Q.『量刑ガイドライン』とは、司法取引を除いた一般の量刑ということですよね?
(吉田氏)
「基本的には、今回のような犯罪の場合に、様々な状況に応じて、どのぐらいの量刑にすべきかという計算をするものです。その下限を超えて、さらに量刑を短くするのが司法取引であり、調査への協力です」

 今回、検察側が禁錮刑4年9か月を求刑していた一方、弁護側は禁錮刑1年6か月が妥当だと主張していました。吉田氏は、検察側の思惑は「今回のケースを通じて“強い検察”を印象付け、将来の犯罪を防ぎたい」、弁護側の思惑は「司法取引も調査協力もした。検察は当然、刑を軽くする“対価”を支払うべきだ」と分析しています。

Q.今回は、司法取引が作用しなかったのでしょうか?
(吉田氏)
「今回、様々なことが異例です。司法取引して調査に協力したのだから、通常であれば減刑しないと、将来的に何か犯罪が起こったときに、弁護士として『司法取引をして捜査協力すれば減刑が期待できる』と言えなくなってしまう可能性があります。ここに関しては、今後の司法にも影響があると思います」

Q.今回の判断になった理由として、水原被告の手紙の内容で、心証が良くなかった面もありますか?
(吉田氏)
「そうですね。今回、この手紙に関して裁判官は、水原被告にいろいろと質問し、『これは本当だったのか?』と厳しく責め立てる弁もあり、最後には『裁判所に提出するものは真実でなければいけない』とまで言っています。『長期にわたってギャンブル依存症であり、これまで罪を一つも犯したことのない善良な市民が、たまたま犯罪をしてしまったので、更生して再犯のリスクもないです』という“ストーリー”を、検察側は事実を積み上げて、真っ向から否定してきました。今回は、検察側の意見を全面的に採用したとみられるような判決でした」

■「犯罪での負債に関して破産は許されない」水原被告に課せられた巨額賠償、支払方法は―

 水原被告には、IRS(日本でいう国税庁)に対して虚偽の納税申告などによる納税金額・約1億7000万円、大谷選手に対して口座から不正に得た金額・約26億円という巨額賠償が課せられました。吉田氏によると、「基本的に犯罪の返還義務での破産はできない。しかし、水原被告の大谷選手への支払い義務は、判決から20年間で切れる」といいます。

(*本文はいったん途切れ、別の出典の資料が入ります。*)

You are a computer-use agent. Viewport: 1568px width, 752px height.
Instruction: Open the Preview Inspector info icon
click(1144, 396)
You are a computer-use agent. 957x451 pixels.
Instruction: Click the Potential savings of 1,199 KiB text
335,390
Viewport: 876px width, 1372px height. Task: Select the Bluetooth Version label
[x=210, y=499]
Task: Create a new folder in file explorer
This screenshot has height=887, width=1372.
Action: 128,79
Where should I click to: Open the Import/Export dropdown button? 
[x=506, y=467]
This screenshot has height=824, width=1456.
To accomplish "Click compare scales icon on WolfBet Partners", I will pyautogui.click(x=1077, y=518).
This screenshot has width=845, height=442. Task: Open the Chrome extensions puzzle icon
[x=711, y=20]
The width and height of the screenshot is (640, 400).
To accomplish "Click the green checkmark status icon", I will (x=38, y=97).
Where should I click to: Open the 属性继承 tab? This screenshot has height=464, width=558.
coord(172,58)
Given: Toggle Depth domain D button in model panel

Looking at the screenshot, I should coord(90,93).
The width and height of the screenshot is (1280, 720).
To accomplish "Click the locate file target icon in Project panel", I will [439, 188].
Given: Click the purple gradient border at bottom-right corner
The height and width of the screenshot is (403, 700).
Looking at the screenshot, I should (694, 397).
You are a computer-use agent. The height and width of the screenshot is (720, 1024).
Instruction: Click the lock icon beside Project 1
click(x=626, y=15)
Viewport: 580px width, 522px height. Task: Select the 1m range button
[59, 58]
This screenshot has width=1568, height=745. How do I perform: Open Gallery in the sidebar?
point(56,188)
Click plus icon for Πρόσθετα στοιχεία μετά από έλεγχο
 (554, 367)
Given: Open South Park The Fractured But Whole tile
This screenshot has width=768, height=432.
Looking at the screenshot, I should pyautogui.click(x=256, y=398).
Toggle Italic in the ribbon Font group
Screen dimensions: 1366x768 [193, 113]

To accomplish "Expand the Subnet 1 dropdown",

Q.大谷選手への支払い義務は、20年で切れるんですか?
(吉田氏)
「基本的には、判決から20年間となっています。ただし、利息がずっとかかり続けますので、この金額もどんどん増えていきます」

 そして、巨額賠償の支払方法について吉田氏は、

①口座や資産の差し押さえ
②生活費を除いた服役中の労働で得た賃金
③“映画・テレビドラマ化”や“暴露本の出版”などでの契約料?

 との見解を示しています。

Q.自己破産はできないんですね?
(吉田氏)
「今回のような犯罪での負債に関しては、基本的には破産は許されません。それを許してしまうと、例えば窃盗のような犯罪で捕まっても自己破産して犯罪を繰り返す、というインセンティブになりかねません。それをさせないためにも、『犯罪で作った負債での自己破産は許しません』と制度化されています」

 水原被告は、2025年3月24日に収容される見込みです。